== Problem statement ==
Work through the data below and state how many lines contain "heading", giving that number alone.

____________

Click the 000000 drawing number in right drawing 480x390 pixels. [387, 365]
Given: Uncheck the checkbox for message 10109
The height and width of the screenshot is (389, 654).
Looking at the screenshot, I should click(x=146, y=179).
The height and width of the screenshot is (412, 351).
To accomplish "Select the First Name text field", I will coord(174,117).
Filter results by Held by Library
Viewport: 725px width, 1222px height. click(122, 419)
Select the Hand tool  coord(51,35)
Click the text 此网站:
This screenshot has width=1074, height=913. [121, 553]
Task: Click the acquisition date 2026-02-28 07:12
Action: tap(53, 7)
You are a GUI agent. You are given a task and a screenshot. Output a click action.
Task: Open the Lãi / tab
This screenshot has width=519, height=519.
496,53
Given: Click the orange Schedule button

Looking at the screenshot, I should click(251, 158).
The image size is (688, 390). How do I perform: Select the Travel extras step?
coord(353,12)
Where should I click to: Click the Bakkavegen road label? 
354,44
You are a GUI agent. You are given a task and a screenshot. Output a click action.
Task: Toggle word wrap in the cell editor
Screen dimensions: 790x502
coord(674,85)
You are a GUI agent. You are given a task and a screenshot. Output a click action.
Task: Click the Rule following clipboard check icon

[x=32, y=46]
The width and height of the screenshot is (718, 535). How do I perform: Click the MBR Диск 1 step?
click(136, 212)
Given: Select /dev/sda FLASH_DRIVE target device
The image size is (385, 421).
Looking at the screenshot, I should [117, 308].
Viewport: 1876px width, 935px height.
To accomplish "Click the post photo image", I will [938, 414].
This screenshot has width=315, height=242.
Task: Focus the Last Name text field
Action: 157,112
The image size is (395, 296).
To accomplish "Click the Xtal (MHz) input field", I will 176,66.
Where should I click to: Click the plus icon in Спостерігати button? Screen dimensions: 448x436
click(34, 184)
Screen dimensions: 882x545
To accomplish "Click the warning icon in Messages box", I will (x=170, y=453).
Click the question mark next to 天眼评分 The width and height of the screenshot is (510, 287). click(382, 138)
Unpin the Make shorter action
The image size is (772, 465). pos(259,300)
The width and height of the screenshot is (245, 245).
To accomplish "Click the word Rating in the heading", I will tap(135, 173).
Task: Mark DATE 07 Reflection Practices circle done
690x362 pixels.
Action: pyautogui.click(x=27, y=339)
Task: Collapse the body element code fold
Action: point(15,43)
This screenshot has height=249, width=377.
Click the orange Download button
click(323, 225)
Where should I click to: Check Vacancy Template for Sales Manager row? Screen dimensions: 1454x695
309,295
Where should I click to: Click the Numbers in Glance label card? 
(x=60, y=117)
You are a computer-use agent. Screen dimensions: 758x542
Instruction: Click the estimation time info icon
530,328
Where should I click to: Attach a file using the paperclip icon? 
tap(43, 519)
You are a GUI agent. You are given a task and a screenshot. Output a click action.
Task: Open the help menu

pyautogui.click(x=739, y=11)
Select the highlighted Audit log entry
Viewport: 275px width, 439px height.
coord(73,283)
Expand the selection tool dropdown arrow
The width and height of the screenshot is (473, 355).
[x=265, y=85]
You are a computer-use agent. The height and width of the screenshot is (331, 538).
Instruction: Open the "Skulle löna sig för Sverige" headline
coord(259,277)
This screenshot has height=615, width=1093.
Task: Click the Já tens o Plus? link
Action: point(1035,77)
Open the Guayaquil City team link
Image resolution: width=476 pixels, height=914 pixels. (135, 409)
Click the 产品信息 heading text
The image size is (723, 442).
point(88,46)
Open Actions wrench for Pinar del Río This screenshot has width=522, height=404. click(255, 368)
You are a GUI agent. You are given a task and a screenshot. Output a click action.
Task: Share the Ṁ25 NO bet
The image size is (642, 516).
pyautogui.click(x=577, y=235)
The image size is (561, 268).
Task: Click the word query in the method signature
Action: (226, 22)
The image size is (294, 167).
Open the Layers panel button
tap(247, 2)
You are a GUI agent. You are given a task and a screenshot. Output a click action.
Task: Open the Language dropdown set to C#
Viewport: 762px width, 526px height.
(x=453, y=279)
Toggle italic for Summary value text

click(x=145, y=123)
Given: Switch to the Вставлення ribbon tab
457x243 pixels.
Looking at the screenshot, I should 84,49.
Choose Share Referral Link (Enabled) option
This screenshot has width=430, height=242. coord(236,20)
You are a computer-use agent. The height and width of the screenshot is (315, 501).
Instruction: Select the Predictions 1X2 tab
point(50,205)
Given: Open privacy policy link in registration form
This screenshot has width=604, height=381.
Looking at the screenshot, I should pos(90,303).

____________

== Result of the task ==
2